Rho Ceti

Observation data Epoch J2000.0 Equinox J2000.0 (ICRS)
- Constellation: Cetus
- Right ascension: 02^{h} 25^{m} 57.006^{s}
- Declination: −12° 17′ 25.708″
- Apparent magnitude (V): 4.885

Characteristics
- Evolutionary stage: subgiant
- Spectral type: A0 V
- U−B color index: +0.001
- B−V color index: −0.037

Astrometry
- Radial velocity (R_{v}): +18.9±2.0 km/s
- Proper motion (μ): RA: −11.596 mas/yr Dec.: −9.786 mas/yr
- Parallax (π): 5.8054±0.1358 mas
- Distance: 560 ± 10 ly (172 ± 4 pc)
- Absolute magnitude (M_{V}): −0.85

Details
- Mass: 2.3 M_{☉}
- Radius: 6.3 R_{☉}
- Luminosity: 328 L_{☉}
- Surface gravity (log g): 3.56 cgs
- Temperature: 9,505 K
- Rotational velocity (v sin i): 219 km/s
- Age: 72 Myr
- Other designations: ρ Cet, 72 Cet, BD−12°451, FK5 1066, HD 15130, HIP 11345, HR 708, SAO 148385

Database references
- SIMBAD: data

= Rho Ceti =

A-type main sequence star in the constellation Cetus

Rho Ceti is a star in the equatorial constellation of Cetus. Its name is a Bayer designation that is Latinized from ρ Ceti, and abbreviated Rho Cet or ρ Cet. This star is faintly visible to the naked eye with an apparent visual magnitude of 4.885. The distance to this star, based upon an annual parallax shift of 5.81 mas, is around 560 light years. It is drifting further away with a line of sight velocity component of +19 km/s.
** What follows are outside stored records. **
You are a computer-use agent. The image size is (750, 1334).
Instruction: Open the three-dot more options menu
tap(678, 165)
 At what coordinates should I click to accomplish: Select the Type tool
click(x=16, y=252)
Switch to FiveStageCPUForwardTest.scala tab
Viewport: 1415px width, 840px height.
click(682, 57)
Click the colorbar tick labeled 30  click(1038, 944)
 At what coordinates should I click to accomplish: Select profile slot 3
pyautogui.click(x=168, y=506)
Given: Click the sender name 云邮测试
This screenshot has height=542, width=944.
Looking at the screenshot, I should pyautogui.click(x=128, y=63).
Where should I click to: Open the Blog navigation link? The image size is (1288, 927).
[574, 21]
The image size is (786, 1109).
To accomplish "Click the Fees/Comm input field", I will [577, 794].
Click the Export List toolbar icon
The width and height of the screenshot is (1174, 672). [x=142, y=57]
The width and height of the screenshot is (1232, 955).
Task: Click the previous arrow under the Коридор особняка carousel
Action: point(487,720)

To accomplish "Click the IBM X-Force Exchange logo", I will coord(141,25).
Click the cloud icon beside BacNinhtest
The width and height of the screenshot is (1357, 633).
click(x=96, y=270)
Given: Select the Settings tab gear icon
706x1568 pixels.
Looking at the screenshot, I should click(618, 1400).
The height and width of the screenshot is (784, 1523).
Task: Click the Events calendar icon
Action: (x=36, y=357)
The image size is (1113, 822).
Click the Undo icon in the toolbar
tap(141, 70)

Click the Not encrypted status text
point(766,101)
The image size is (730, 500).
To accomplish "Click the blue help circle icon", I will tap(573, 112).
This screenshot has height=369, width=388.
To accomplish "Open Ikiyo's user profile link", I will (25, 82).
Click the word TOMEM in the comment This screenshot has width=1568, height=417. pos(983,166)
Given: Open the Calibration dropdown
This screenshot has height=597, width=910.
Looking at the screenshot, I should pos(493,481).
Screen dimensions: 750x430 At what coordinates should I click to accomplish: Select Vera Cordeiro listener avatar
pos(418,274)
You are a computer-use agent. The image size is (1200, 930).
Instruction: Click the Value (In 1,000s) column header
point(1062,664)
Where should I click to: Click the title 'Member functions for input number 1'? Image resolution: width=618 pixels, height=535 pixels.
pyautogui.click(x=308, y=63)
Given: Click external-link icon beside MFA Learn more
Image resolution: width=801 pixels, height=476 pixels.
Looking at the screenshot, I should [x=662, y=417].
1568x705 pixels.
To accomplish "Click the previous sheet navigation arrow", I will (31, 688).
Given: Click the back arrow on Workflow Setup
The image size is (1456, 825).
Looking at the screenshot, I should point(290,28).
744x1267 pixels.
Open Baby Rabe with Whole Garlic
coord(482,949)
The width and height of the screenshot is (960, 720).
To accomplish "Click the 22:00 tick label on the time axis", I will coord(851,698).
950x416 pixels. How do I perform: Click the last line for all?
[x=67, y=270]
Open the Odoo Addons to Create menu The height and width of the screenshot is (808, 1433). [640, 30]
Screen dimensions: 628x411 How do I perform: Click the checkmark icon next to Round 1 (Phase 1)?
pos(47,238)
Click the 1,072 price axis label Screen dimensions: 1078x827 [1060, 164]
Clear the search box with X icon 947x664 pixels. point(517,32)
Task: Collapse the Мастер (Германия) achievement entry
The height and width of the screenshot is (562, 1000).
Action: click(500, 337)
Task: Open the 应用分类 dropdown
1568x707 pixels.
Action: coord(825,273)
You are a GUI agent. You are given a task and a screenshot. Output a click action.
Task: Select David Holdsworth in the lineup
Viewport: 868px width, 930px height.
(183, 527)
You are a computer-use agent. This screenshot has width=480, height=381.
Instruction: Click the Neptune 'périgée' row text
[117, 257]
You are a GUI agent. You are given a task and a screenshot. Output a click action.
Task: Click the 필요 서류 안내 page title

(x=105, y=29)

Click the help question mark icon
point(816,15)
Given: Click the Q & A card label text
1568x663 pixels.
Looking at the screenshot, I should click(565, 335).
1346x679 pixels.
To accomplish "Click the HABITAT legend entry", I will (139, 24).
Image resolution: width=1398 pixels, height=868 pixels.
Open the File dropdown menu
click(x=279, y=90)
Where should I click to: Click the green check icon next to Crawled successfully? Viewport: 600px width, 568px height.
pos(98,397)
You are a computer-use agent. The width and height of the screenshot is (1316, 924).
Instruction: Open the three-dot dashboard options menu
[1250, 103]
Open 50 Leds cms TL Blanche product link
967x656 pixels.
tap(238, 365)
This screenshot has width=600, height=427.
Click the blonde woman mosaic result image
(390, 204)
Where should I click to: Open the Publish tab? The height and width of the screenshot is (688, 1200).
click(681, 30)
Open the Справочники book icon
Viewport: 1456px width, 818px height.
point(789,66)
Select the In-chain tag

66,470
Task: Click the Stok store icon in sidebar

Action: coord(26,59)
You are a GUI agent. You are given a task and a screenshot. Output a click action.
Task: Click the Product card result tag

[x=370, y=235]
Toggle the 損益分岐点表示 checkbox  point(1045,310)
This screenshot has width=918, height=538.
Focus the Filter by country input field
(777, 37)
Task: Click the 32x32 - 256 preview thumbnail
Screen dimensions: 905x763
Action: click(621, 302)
This star has a stellar classification of A0 V, which is presenting as an A-type main sequence star. However, it may be in the subgiant stage of its evolution. It is spinning rapidly with a projected rotational velocity of 219 km/s, giving the star an oblate shape with an equatorial bulge that is 10% larger than the polar radius. The star has an estimated size 6.3 times the radius of the Sun and is radiating 328 times the solar luminosity from its outer atmosphere at an effective temperature of ±9505 K.

==Name==
This star, along with π Cet, ε Cet and σ Cet, was Al Sufi's Al Sadr al Ḳaiṭos, the Whale's Breast.

According to the catalogue of stars in the Technical Memorandum 33-507 - A Reduced Star Catalog Containing 537 Named Stars, Al Sadr al Ḳaiṭos were the title for four stars :this star (ρ Cet) as Al Sadr al Ḳaiṭos I, σ Cet as Al Sadr al Ḳaiṭos II, ε Cet as Al Sadr al Ḳaiṭos III and π Cet as Al Sadr al Ḳaiṭos IV.

In Chinese, 芻蒿 (Chú Hāo), meaning Hay, refers to an asterism consisting of ρ Ceti, 77 Ceti, 67 Ceti, 71 Ceti, HD 14691 and ε Cet. Consequently, the Chinese name for ρ Ceti itself is 芻蒿一 (Chú Hāo yī, the First Star of Celestial Meadows.